━━ Given records
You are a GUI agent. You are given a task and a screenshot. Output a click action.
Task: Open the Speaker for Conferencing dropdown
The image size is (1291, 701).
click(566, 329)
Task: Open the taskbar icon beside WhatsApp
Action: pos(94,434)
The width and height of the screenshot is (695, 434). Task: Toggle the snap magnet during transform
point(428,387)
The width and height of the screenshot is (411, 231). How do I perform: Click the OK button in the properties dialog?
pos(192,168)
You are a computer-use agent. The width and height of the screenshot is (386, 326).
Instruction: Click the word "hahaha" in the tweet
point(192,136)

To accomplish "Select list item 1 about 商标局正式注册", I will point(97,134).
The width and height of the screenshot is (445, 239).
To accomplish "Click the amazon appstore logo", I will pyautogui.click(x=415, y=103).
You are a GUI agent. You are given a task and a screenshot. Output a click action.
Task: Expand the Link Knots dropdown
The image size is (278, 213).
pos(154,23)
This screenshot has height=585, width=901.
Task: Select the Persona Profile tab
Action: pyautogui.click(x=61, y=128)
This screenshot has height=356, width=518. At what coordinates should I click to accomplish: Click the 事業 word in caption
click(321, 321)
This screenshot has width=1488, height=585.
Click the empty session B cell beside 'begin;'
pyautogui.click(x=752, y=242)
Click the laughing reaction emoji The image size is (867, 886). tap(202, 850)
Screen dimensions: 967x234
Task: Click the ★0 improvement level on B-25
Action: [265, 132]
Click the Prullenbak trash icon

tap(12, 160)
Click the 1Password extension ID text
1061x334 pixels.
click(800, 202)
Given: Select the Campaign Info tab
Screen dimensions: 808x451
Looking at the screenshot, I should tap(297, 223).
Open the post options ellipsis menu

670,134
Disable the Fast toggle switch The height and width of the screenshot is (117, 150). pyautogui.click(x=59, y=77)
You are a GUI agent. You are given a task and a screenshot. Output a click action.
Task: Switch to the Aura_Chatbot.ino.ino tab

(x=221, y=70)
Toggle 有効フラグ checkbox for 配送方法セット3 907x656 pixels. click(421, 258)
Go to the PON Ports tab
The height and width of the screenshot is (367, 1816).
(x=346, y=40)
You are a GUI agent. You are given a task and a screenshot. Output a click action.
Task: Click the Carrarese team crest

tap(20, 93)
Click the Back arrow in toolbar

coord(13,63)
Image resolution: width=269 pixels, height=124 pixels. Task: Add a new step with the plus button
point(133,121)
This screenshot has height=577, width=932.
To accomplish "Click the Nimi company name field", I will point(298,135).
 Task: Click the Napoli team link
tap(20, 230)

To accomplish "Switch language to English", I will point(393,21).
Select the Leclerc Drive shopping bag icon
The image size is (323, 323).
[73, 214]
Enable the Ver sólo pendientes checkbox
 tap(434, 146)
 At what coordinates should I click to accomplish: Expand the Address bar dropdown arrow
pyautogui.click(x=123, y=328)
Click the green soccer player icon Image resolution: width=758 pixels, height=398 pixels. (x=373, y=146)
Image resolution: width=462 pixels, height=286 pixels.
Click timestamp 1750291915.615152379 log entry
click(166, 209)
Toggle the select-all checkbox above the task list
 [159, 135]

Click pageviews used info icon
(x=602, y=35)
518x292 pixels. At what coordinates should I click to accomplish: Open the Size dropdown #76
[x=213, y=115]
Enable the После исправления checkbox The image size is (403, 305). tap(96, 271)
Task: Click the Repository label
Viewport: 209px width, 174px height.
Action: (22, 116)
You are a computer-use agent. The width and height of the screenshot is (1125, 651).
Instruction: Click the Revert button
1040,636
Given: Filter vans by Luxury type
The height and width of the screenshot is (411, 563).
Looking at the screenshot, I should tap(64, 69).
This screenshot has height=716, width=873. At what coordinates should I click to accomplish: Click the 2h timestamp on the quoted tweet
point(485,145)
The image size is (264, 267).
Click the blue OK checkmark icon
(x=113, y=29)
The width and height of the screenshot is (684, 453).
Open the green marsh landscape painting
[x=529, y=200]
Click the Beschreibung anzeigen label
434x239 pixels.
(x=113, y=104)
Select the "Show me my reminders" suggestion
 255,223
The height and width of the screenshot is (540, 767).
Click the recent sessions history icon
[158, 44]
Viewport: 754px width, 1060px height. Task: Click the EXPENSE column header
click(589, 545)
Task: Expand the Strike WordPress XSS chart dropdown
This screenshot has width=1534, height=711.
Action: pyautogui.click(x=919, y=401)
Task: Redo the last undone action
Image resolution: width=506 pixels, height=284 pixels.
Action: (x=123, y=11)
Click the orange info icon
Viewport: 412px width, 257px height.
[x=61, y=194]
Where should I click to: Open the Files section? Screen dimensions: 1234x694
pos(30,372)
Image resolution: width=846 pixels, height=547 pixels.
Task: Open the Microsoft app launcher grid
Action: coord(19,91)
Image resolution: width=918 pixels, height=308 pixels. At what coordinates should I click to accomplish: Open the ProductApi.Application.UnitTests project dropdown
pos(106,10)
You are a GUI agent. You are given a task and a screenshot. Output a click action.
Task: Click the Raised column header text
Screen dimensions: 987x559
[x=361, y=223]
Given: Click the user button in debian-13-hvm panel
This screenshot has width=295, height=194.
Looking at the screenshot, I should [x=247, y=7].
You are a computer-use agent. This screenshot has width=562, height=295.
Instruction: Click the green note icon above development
━━━━
▶ [Description of the task] Would you please repeat the entire listing, line for line?

▶ [Answer area]
You are a GUI agent. You are given a task and a screenshot. Output a click action.
Task: Open the Speaker for Conferencing dropdown
The image size is (1291, 701).
click(566, 329)
Task: Open the taskbar icon beside WhatsApp
Action: pos(94,434)
The width and height of the screenshot is (695, 434). Task: Toggle the snap magnet during transform
point(428,387)
The width and height of the screenshot is (411, 231). How do I perform: Click the OK button in the properties dialog?
pos(192,168)
You are a computer-use agent. The width and height of the screenshot is (386, 326).
Instruction: Click the word "hahaha" in the tweet
point(192,136)

To accomplish "Select list item 1 about 商标局正式注册", I will point(97,134).
The width and height of the screenshot is (445, 239).
To accomplish "Click the amazon appstore logo", I will pyautogui.click(x=415, y=103).
You are a GUI agent. You are given a task and a screenshot. Output a click action.
Task: Expand the Link Knots dropdown
The image size is (278, 213).
pos(154,23)
This screenshot has height=585, width=901.
Task: Select the Persona Profile tab
Action: pyautogui.click(x=61, y=128)
This screenshot has height=356, width=518. At what coordinates should I click to accomplish: Click the 事業 word in caption
click(321, 321)
This screenshot has width=1488, height=585.
Click the empty session B cell beside 'begin;'
pyautogui.click(x=752, y=242)
Click the laughing reaction emoji The image size is (867, 886). tap(202, 850)
Screen dimensions: 967x234
Task: Click the ★0 improvement level on B-25
Action: [265, 132]
Click the Prullenbak trash icon

tap(12, 160)
Click the 1Password extension ID text
1061x334 pixels.
click(800, 202)
Given: Select the Campaign Info tab
Screen dimensions: 808x451
Looking at the screenshot, I should tap(297, 223).
Open the post options ellipsis menu

670,134
Disable the Fast toggle switch The height and width of the screenshot is (117, 150). pyautogui.click(x=59, y=77)
You are a GUI agent. You are given a task and a screenshot. Output a click action.
Task: Switch to the Aura_Chatbot.ino.ino tab

(x=221, y=70)
Toggle 有効フラグ checkbox for 配送方法セット3 907x656 pixels. click(421, 258)
Go to the PON Ports tab
The height and width of the screenshot is (367, 1816).
(x=346, y=40)
You are a GUI agent. You are given a task and a screenshot. Output a click action.
Task: Click the Carrarese team crest

tap(20, 93)
Click the Back arrow in toolbar

coord(13,63)
Image resolution: width=269 pixels, height=124 pixels. Task: Add a new step with the plus button
point(133,121)
This screenshot has height=577, width=932.
To accomplish "Click the Nimi company name field", I will point(298,135).
 Task: Click the Napoli team link
tap(20, 230)

To accomplish "Switch language to English", I will point(393,21).
Select the Leclerc Drive shopping bag icon
The image size is (323, 323).
[73, 214]
Enable the Ver sólo pendientes checkbox
 tap(434, 146)
 At what coordinates should I click to accomplish: Expand the Address bar dropdown arrow
pyautogui.click(x=123, y=328)
Click the green soccer player icon Image resolution: width=758 pixels, height=398 pixels. (x=373, y=146)
Image resolution: width=462 pixels, height=286 pixels.
Click timestamp 1750291915.615152379 log entry
click(166, 209)
Toggle the select-all checkbox above the task list
 [159, 135]

Click pageviews used info icon
(x=602, y=35)
518x292 pixels. At what coordinates should I click to accomplish: Open the Size dropdown #76
[x=213, y=115]
Enable the После исправления checkbox The image size is (403, 305). tap(96, 271)
Task: Click the Repository label
Viewport: 209px width, 174px height.
Action: (22, 116)
You are a computer-use agent. The width and height of the screenshot is (1125, 651).
Instruction: Click the Revert button
1040,636
Given: Filter vans by Luxury type
The height and width of the screenshot is (411, 563).
Looking at the screenshot, I should tap(64, 69).
This screenshot has height=716, width=873. At what coordinates should I click to accomplish: Click the 2h timestamp on the quoted tweet
point(485,145)
The image size is (264, 267).
Click the blue OK checkmark icon
(x=113, y=29)
The width and height of the screenshot is (684, 453).
Open the green marsh landscape painting
[x=529, y=200]
Click the Beschreibung anzeigen label
434x239 pixels.
(x=113, y=104)
Select the "Show me my reminders" suggestion
 255,223
The height and width of the screenshot is (540, 767).
Click the recent sessions history icon
[158, 44]
Viewport: 754px width, 1060px height. Task: Click the EXPENSE column header
click(589, 545)
Task: Expand the Strike WordPress XSS chart dropdown
This screenshot has width=1534, height=711.
Action: pyautogui.click(x=919, y=401)
Task: Redo the last undone action
Image resolution: width=506 pixels, height=284 pixels.
Action: (x=123, y=11)
Click the orange info icon
Viewport: 412px width, 257px height.
[x=61, y=194]
Where should I click to: Open the Files section? Screen dimensions: 1234x694
pos(30,372)
Image resolution: width=846 pixels, height=547 pixels.
Task: Open the Microsoft app launcher grid
Action: coord(19,91)
Image resolution: width=918 pixels, height=308 pixels. At what coordinates should I click to accomplish: Open the ProductApi.Application.UnitTests project dropdown
pos(106,10)
You are a GUI agent. You are given a task and a screenshot. Output a click action.
Task: Click the Raised column header text
Screen dimensions: 987x559
[x=361, y=223]
Given: Click the user button in debian-13-hvm panel
This screenshot has width=295, height=194.
Looking at the screenshot, I should [x=247, y=7].
You are a computer-use agent. This screenshot has width=562, height=295.
Instruction: Click the green note icon above development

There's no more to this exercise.